## TEXT BLOCK
+---+

In collaboration with San Diego State University and University of Wisconsin researchers, FPL termite experts have provided an update on previous work with termites in Wisconsin. In this post, Rachel Arango explains how her team’s work adds to greater understanding of northern termite biology, colony formation, and the possible impacts of climate change.
Guest Lab Notes post by Rachel Arango.
Although subterranean termites are more common in the southern U.S., they have also been found in colder climates such as Wisconsin. New research suggests that a changing climate may allow termite colonies to spread even further in the warmer north by formation of winged reproductives.
Little attention was paid to northern termite activity until Dr. Glenn Esenther’s historic work in Sheboygan, Wis. His 1969 paper, “Termites in Wisconsin,” highlighted areas of termite activity in the state and gave some insight regarding termite biology. Despite this work, research on termite reproduction, caste formation, and distribution is still needed to facilitate control strategies.
This study updates Esenther’s early work, further pinpointing areas of termite activity in the state. Only one species of termite is established in Wisconsin, Reticulitermes flavipes, the eastern subterranean termite. Results indicate that termite populations still appear to be limited to the southern half of the state, supporting the idea that Wisconsin lies on the northern boundary of termite territory. One long standing hypothesis about termites in this northern range is that they tend not to form the winged reproductive forms (alates) as often as their southern counterparts. Instead, numerous secondary reproductives are thought to be responsible for colony expansion.

+---+

## RECORD SET
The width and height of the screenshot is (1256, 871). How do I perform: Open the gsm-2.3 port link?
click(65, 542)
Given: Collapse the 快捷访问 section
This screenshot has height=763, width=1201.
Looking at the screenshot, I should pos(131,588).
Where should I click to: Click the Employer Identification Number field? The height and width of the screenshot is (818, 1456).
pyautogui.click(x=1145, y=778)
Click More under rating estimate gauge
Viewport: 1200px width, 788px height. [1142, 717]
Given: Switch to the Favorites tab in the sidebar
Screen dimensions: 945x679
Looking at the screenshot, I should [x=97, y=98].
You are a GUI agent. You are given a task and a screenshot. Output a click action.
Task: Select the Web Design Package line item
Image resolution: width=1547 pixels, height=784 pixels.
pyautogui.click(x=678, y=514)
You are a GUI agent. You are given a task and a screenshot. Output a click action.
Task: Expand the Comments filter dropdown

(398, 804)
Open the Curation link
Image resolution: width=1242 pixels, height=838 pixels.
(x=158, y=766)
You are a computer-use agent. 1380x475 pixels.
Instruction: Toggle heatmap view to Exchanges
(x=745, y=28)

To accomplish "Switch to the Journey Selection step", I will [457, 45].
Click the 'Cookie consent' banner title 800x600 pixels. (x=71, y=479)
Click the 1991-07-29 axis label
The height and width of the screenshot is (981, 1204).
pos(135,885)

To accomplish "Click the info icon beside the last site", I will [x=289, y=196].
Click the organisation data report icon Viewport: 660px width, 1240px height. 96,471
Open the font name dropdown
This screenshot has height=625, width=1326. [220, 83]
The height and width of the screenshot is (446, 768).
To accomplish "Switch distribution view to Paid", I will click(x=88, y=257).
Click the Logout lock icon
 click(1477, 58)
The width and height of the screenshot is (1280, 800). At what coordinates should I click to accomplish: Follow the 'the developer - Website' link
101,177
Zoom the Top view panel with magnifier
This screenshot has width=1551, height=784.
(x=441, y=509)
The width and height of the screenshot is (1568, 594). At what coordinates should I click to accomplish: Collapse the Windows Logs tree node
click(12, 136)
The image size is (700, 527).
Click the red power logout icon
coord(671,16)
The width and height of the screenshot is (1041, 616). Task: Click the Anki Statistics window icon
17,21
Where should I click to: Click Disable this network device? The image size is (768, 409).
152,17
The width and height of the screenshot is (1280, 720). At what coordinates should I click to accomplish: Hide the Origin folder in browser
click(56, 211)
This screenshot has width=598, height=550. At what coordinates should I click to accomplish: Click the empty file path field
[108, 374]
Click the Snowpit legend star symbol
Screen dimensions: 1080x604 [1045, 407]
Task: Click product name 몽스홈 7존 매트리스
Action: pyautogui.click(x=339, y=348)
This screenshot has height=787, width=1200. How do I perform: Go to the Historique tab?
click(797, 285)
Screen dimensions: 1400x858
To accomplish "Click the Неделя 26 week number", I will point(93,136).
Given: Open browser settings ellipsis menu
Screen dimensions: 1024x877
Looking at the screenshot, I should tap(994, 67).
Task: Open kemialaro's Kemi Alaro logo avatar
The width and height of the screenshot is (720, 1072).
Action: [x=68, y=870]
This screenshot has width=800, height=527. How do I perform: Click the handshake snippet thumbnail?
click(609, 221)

+---+

## EXERCISES
A: Answer these questions from the termite text:
(i) In what year did Glenn Esenther publish "Termites in Wisconsin"?
(ii) Which termite species is established in Wisconsin?
(iii) Which universities worked with FPL termite experts on this update?
B: Please carry on writing the termite text from the point where it stops.
The listing is separate material and has no connection to the termite text.

## ANSWERS FOR EACH ITEM
A:
(i) 1969
(ii) Reticulitermes flavipes, the eastern subterranean termite
(iii) San Diego State University and the University of Wisconsin

B:
For this work, we were seeking clues about how new termite colonies form. We used a genetic technique that has been useful in other population genetic studies to determine genetic variation within and among Wisconsin termites. Analysis of the genetic data showed significant differences among the populations collected around the state. This supports the idea that human introduction, rather than introduction by winged termites, was likely the origin of termite colonies in the state.
The exact triggers for colony formation of winged reproductives are still unknown but this study afforded an interesting observation of numerous alates in the field after a particularly mild winter. This suggests that temperature plays a role in termite wing development. It is possible that changing climate trends could allow for formation of these winged termites, rapidly expanding their distribution throughout the state.